In May to July 1851 much of the town was flooded. "It was during the month of May in this year [1851], that occurred the greatest freshet. The Des Moines and Raccoon rivers rose to an unprecedented height, inundating the entire country east of the Des Moines river. Crops were utterly destroyed, houses and fences swept away. Farms were covered with drift-wood and other debris, so that the entire work of the season was lost".

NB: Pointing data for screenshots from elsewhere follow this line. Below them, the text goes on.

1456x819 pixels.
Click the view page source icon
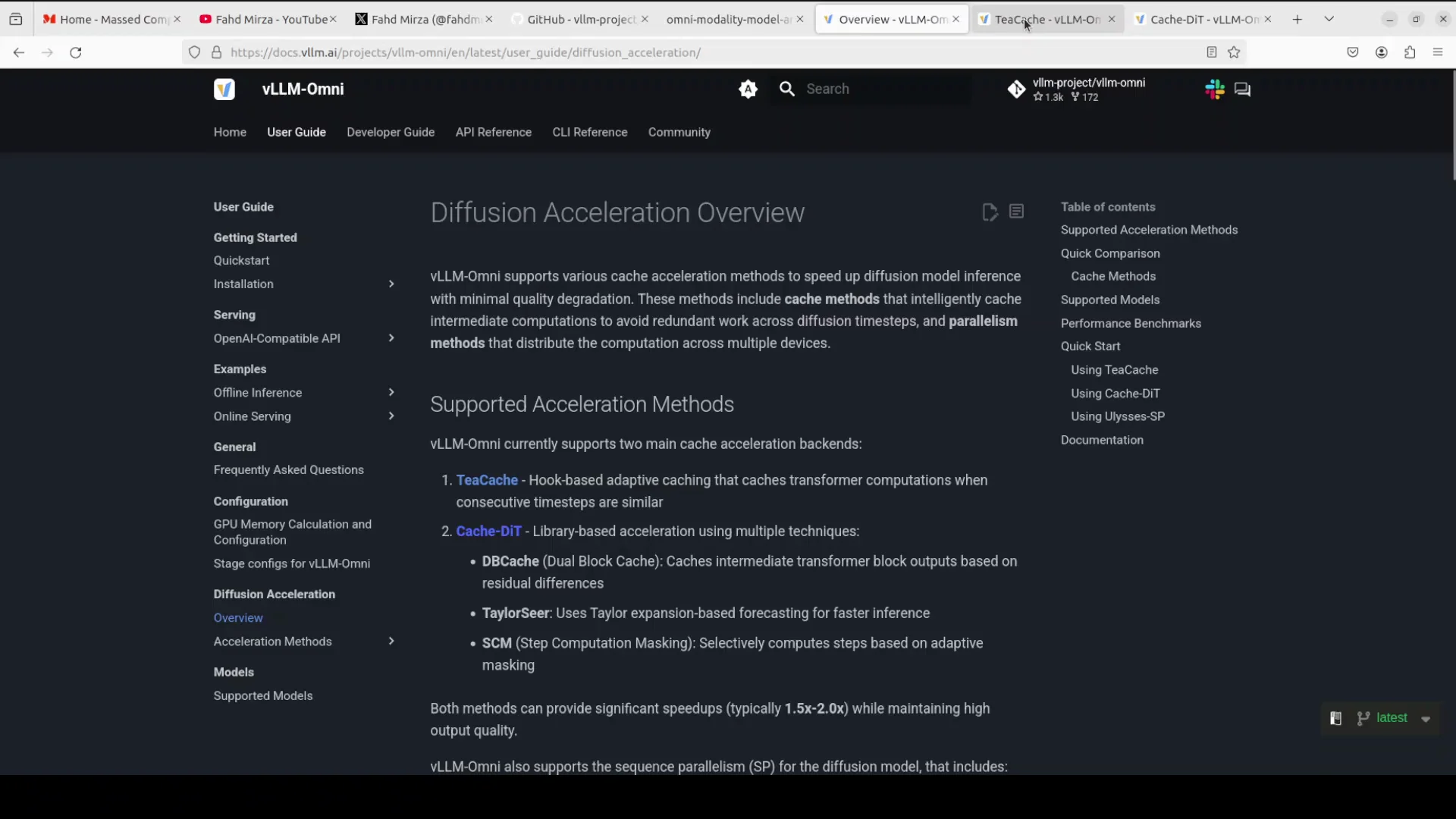pos(1017,212)
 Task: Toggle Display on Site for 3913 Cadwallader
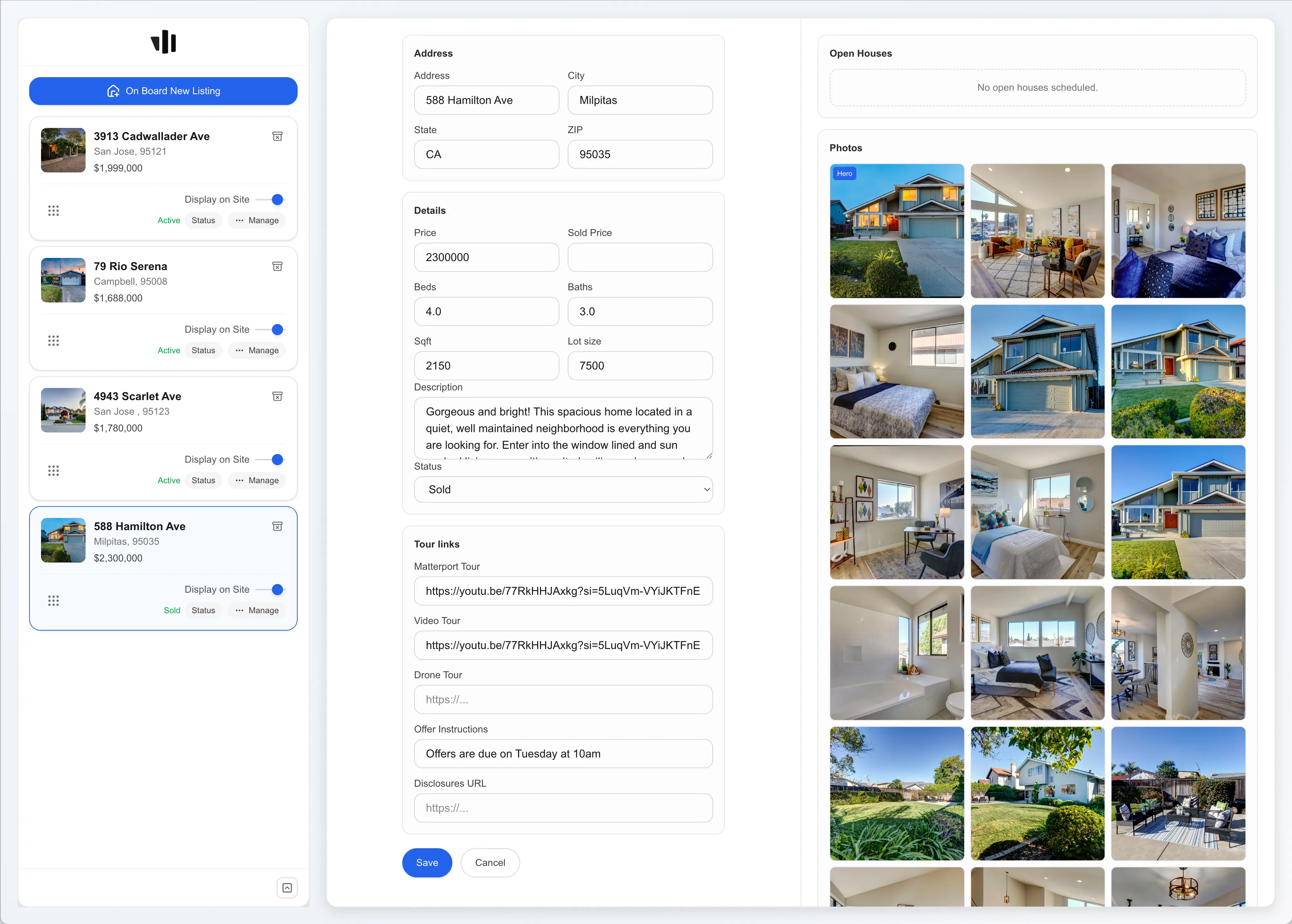[x=272, y=199]
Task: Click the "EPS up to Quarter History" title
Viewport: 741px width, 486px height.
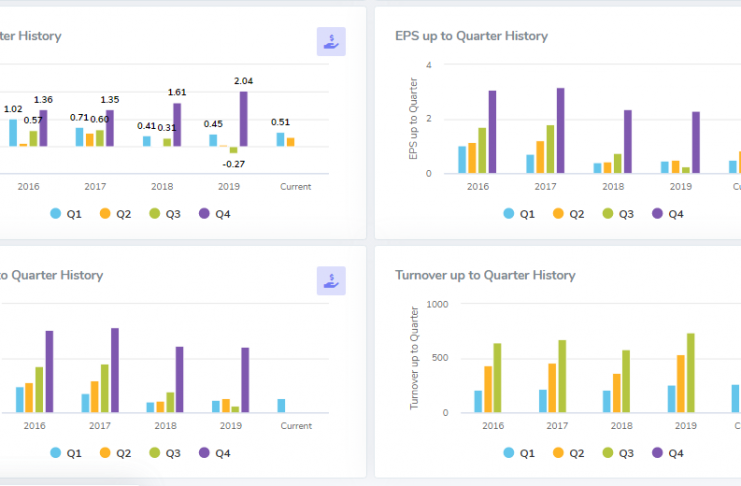Action: point(471,36)
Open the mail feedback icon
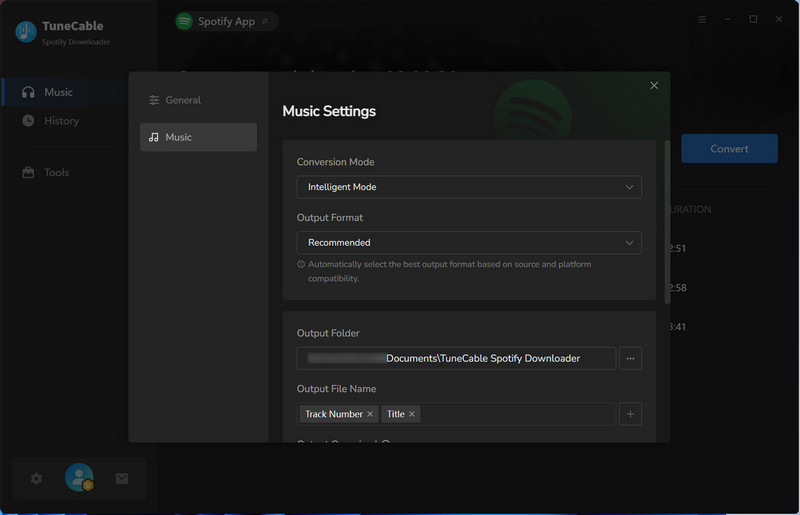 [x=122, y=479]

"The damage done to the farms in the river bottoms was immense. Some were stripped utterly of their fences; fields under cultivation were washed into ruts by the violence of the water; all hope of a crop for one season being destroyed, not only by what was carried away, but by the debris which was left by the subsiding of the river. It was almost impossible to estimate the losses. Roads were rendered impassable-bridges swept away-the mails stopped, and traveling by land to any distance utterly vetoed. Houses were carried away, mills damaged, timber floated off, and all manner of mischief done by the flood." J.M. Dixon blamed the flood for a temporary decrease in the population of the town.

==Flooding on the Lower Mississippi==
Substantial flooding occurred in the southern Mississippi region. Although the Lower Mississippi normally could easily handle higher rainfalls from the Upper Mississippi (as it did during the Flood of 1993 where water barely rose south of St. Louis), in 1851 heavy rains in the Ohio River basin caused flooding south of St. Louis; this was exacerbated by heavy rainfalls in the Red River basin and Arkansas River basin. The Arkansas and Red River basins were sparsely settled in 1851, so a full account of the severity of flooding is impossible. In St. Louis, Missouri, on June 11, flood waters rose to within 5 feet of the devastating Great Flood of 1844, while at Cape Girardeau, Missouri the flooding was worse than in 1844.